¿Se debe alternar paracetamol e ibuprofeno en niños?

22 junio, 2019
Este artículo fue redactado y avalado por la farmacéutica Sara Viruega Encinas
La fiebre es la causa de consulta médica más frecuente en la infancia. Sin embargo, es un mecanismo de defensa de nuestro organismo contra las infecciones.

Alternar paracetamol e ibuprofeno en niños con fiebre es una práctica muy común. Sin embargo, tiene poca evidencia científica. Conozcamos más sobre ello en este artículo.

El paracetamol y el ibuprofeno son dos medicamentos habituales en el botiquín de cualquier familia. Ante cualquier problema, suelen ser nuestros primeros aliados. Sin embargo, no hay que olvidar que son fármacos y no están exentos de problemas, especialmente si los utilizamos mal. Veamos cada uno de ellos con más detalle.

Paracetamol e ibuprofeno

¿Qué es el paracetamol y para qué se utiliza?

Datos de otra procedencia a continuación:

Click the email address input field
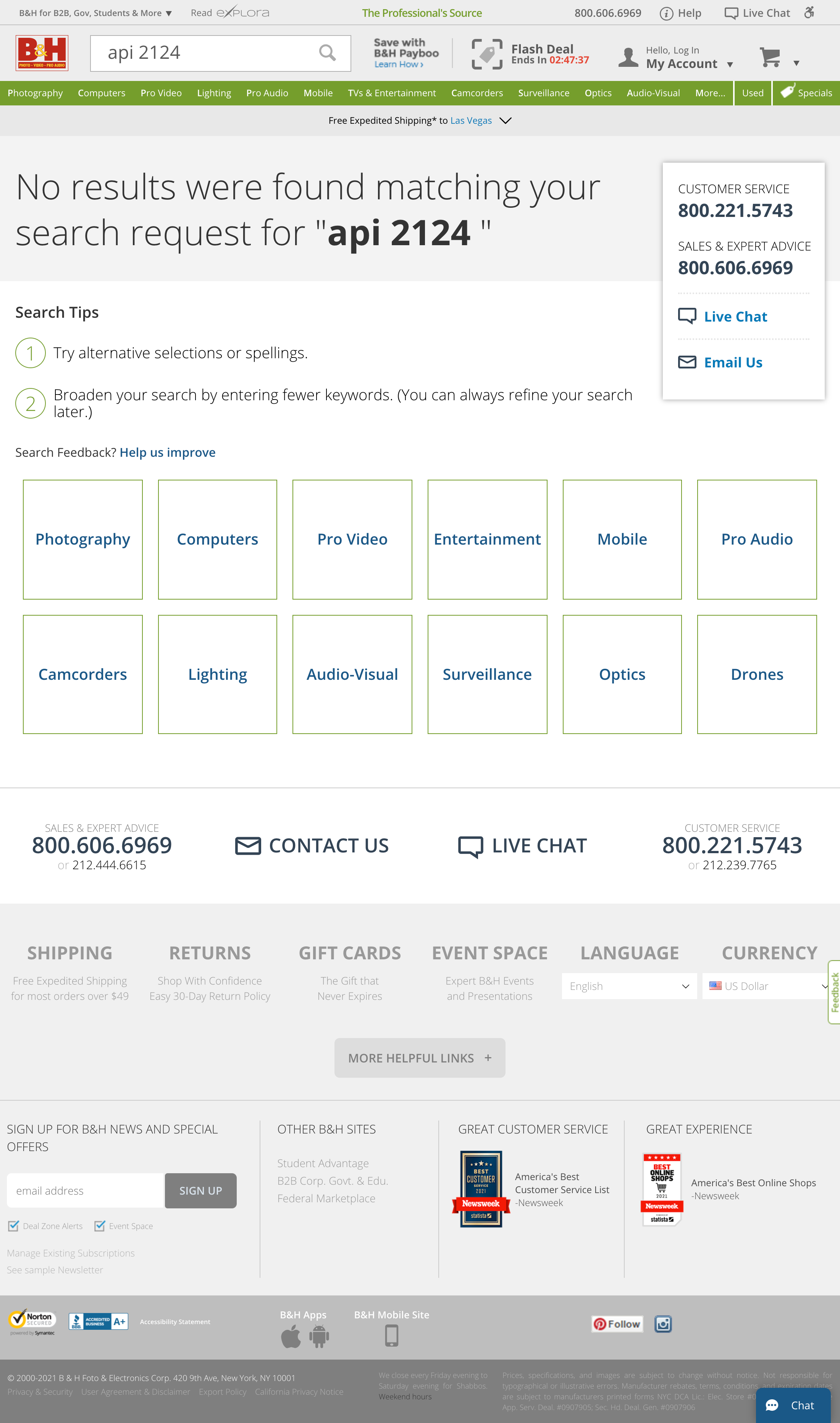840x1423 pixels. (86, 1190)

El paracetamol en un fármaco con propiedades analgésicas y antipiréticas. Está indicado para el tratamiento sintomático de la fiebre y del dolor de intensidad leve a moderada.

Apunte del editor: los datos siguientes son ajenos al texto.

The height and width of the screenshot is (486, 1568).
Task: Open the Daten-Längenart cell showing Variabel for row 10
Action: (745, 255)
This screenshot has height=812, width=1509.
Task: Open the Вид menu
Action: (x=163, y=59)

En el organismo, actúa principalmente inhibiendo la síntesis de prostaglandinas a nivel del sistema nervioso central. A diferencia del ibuprofeno, no tiene efecto antiinflamatorio.¿Se debe alternar paracetamol e ibuprofeno en niños?

Las reacciones adversas producidas por el uso de paracetamol son raras. La única población de riesgo son los niños con problemas en el hígado o alérgicos a este medicamento.

¿Qué es el ibuprofeno y para qué se utiliza?

El ibuprofeno es un antiinflamatorio no esteroideo (AINE) con propiedades antiinflamatorias, analgésicas y antipiréticas. Su mecanismo de acción se debe a la inhibición de la síntesis de las prostaglandinas, las cuales desempeñan un papel esencial en la aparición de la fiebre, del dolor y de la inflamación.

Está indicado para el alivio sintomático de los dolores ocasionales leves o moderados, y para los estados febriles. Solo debe utilizarse para uso ocasional y durante periodos limitados de tiempo.

Las reacciones adversas más frecuentes del ibuprofeno son de naturaleza gastrointestinal. Pueden producirse úlceras pépticas, perforación o hemorragia gastrointestinal. Para minimizar los efectos adversos, se recomienda tomar el medicamento con las comidas o con leche.

La fiebre

La fiebre es, sin duda, la causa de consulta médica más frecuente en la infancia. Es un tema que genera mucha preocupación en los padres y, a menudo, se trata más como una enfermedad que como un síntoma.

Sin embargo, la fiebre es solo un síntoma, no una enfermedad. El objetivo ante un niño con fiebre no debería ser eliminar la fiebre, sino buscar la causa que la ha provocado para poder tratarla.

La fiebre, en nuestro organismo, es un mecanismo de defensa ante las infecciones. Cuando aparece, nos está indicando que el sistema inmunológico está funcionando y está combatiendo a los microorganismos invasores. Por eso, en ocasiones, eliminar la fiebre puede ser perjudicial.

El tratamiento antitérmico se debe administrar en función del estado general del niño. Esto quiere decir que solo deben ser utilizados si el niño se encuentra mal. En caso de que el malestar no se vea aliviado, se puede considerar cambiar de antitérmico.¿Se debe alternar paracetamol e ibuprofeno en niños?

¿Se debe alternar paracetamol e ibuprofeno en niños?

Actualmente, no existe ninguna indicación terapéutica para combinar o alternar antitérmicos. Los estudios no demuestran que la combinación de medicamentos produzca mayor beneficio que la administración de uno solo.

De hecho, la administración simultánea de paracetamol e ibuprofeno sí aumenta el riesgo de errores y de posibles efectos secundarios.

Lo recomendable, en caso de fiebre y malestar, es administrar paracetamol cada 4 o 6 horas, ya que tiene menos efectos adversos que el ibuprofeno. El paracetamol suele ser el fármaco de primera elección en estos casos.

Sin embargo, en ocasiones, puede preferirse ibuprofeno, especialmente cuando se busca un efecto antiinflamatorio, además del efecto analgésico y antipirético.

No obstante, siempre se deben seguir las indicaciones del pediatra, tanto respecto a la dosis como a la frecuencia y a la duración del tratamiento. Cada niño y cada situación son diferentes y es el médico el que debe pautar el tratamiento.